**GIVEN EXERCISE:**
Reproduce the following data line for line, with no changes of any kind.
=== EXTRACTED INFORMATION ===
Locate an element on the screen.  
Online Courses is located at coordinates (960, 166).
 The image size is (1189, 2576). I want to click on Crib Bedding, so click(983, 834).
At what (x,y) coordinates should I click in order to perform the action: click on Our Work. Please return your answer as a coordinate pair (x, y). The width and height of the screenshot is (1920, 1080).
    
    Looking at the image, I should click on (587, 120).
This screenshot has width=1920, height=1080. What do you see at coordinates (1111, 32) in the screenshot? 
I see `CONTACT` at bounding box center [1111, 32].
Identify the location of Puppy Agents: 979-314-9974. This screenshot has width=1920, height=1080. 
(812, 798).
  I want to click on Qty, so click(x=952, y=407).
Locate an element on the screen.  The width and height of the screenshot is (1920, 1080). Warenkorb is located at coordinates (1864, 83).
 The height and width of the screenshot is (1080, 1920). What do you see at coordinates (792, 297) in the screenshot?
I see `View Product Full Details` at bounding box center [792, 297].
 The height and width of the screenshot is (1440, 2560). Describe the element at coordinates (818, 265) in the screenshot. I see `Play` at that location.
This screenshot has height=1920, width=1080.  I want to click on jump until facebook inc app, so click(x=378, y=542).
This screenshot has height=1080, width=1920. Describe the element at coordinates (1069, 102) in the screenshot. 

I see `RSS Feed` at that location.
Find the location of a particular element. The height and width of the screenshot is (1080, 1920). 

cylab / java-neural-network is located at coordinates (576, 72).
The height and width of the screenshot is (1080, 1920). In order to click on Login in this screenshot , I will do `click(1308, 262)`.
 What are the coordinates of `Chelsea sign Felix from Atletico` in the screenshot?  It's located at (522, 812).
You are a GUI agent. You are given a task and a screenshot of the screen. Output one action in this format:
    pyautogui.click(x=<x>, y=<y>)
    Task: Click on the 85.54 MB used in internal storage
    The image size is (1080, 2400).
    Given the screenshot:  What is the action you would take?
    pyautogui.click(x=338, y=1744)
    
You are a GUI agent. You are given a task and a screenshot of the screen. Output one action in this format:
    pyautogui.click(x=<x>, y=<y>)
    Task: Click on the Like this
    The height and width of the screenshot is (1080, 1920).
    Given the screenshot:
===
**CORRECT OUTPUT:**
Locate an element on the screen.  
Online Courses is located at coordinates (960, 166).
 The image size is (1189, 2576). I want to click on Crib Bedding, so click(983, 834).
At what (x,y) coordinates should I click in order to perform the action: click on Our Work. Please return your answer as a coordinate pair (x, y). The width and height of the screenshot is (1920, 1080).
    
    Looking at the image, I should click on (587, 120).
This screenshot has width=1920, height=1080. What do you see at coordinates (1111, 32) in the screenshot? 
I see `CONTACT` at bounding box center [1111, 32].
Identify the location of Puppy Agents: 979-314-9974. This screenshot has width=1920, height=1080. 
(812, 798).
  I want to click on Qty, so click(x=952, y=407).
Locate an element on the screen.  The width and height of the screenshot is (1920, 1080). Warenkorb is located at coordinates (1864, 83).
 The height and width of the screenshot is (1080, 1920). What do you see at coordinates (792, 297) in the screenshot?
I see `View Product Full Details` at bounding box center [792, 297].
 The height and width of the screenshot is (1440, 2560). Describe the element at coordinates (818, 265) in the screenshot. I see `Play` at that location.
This screenshot has height=1920, width=1080.  I want to click on jump until facebook inc app, so click(x=378, y=542).
This screenshot has height=1080, width=1920. Describe the element at coordinates (1069, 102) in the screenshot. 

I see `RSS Feed` at that location.
Find the location of a particular element. The height and width of the screenshot is (1080, 1920). 

cylab / java-neural-network is located at coordinates (576, 72).
The height and width of the screenshot is (1080, 1920). In order to click on Login in this screenshot , I will do `click(1308, 262)`.
 What are the coordinates of `Chelsea sign Felix from Atletico` in the screenshot?  It's located at (522, 812).
You are a GUI agent. You are given a task and a screenshot of the screen. Output one action in this format:
    pyautogui.click(x=<x>, y=<y>)
    Task: Click on the 85.54 MB used in internal storage
    The image size is (1080, 2400).
    Given the screenshot:  What is the action you would take?
    pyautogui.click(x=338, y=1744)
    
You are a GUI agent. You are given a task and a screenshot of the screen. Output one action in this format:
    pyautogui.click(x=<x>, y=<y>)
    Task: Click on the Like this
    The height and width of the screenshot is (1080, 1920).
    Given the screenshot:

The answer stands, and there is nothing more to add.